ECLI:NL:RBNHO:2019:7670
Rechtbank Noord-Holland
- Wraking
- Rechtspraak.nl
Afwijzing wrakingsverzoek tegen rechter in civiele procedure
Op 29 augustus 2019 heeft de wrakingskamer van de Rechtbank Noord-Holland een verzoek tot wraking afgewezen dat was ingediend door een verzoeker tegen mr. S. Kleij, de behandelend rechter in een civiele zaak. De verzoeker had na een zitting op 2 augustus 2019, waar hij niet was verschenen, de wraking aangevraagd. Hij stelde dat de rechter vooringenomen was, omdat zij vragen had gesteld over schuldhulpverlening en het ontbreken van een document in zijn dossier. De rechter heeft in haar schriftelijke reactie aangegeven dat er geen sprake was van partijdigheid en dat haar vragen bedoeld waren om de verzoeker te informeren over zijn mogelijkheden, gezien zijn schuldenlast.
De wrakingskamer heeft vastgesteld dat de verzoeker op de juiste wijze was opgeroepen voor de zitting en dat hij geen contact had opgenomen om zijn afwezigheid te melden. De kamer heeft de argumenten van de verzoeker beoordeeld en geconcludeerd dat er geen objectieve aanwijzingen waren voor partijdigheid van de rechter. De vragen die de rechter had gesteld, waren relevant voor de behandeling van de zaak en niet ongepast.
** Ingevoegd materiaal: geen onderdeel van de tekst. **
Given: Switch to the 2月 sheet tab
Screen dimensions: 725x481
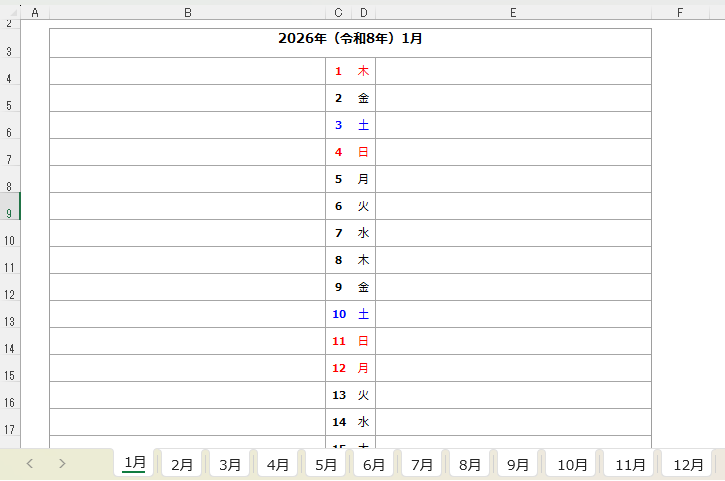Looking at the screenshot, I should click(x=182, y=465).
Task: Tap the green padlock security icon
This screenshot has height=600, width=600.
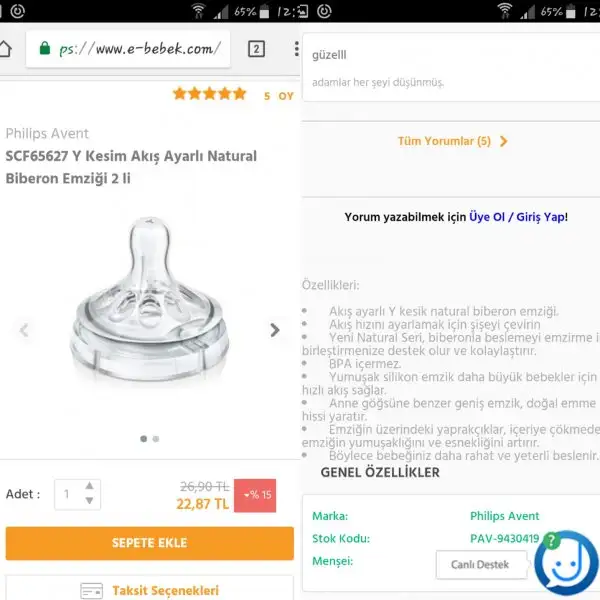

De wrakingskamer benadrukte dat het de taak van de rechter is om vragen te stellen die van belang zijn voor de zaak en om partijen te informeren over juridische mogelijkheden.
Uiteindelijk heeft de wrakingskamer het verzoek tot wraking afgewezen, met de beslissing dat de procedure in de hoofdzaak voortgezet kan worden. De beslissing is openbaar uitgesproken en er staat geen rechtsmiddel open tegen deze beslissing.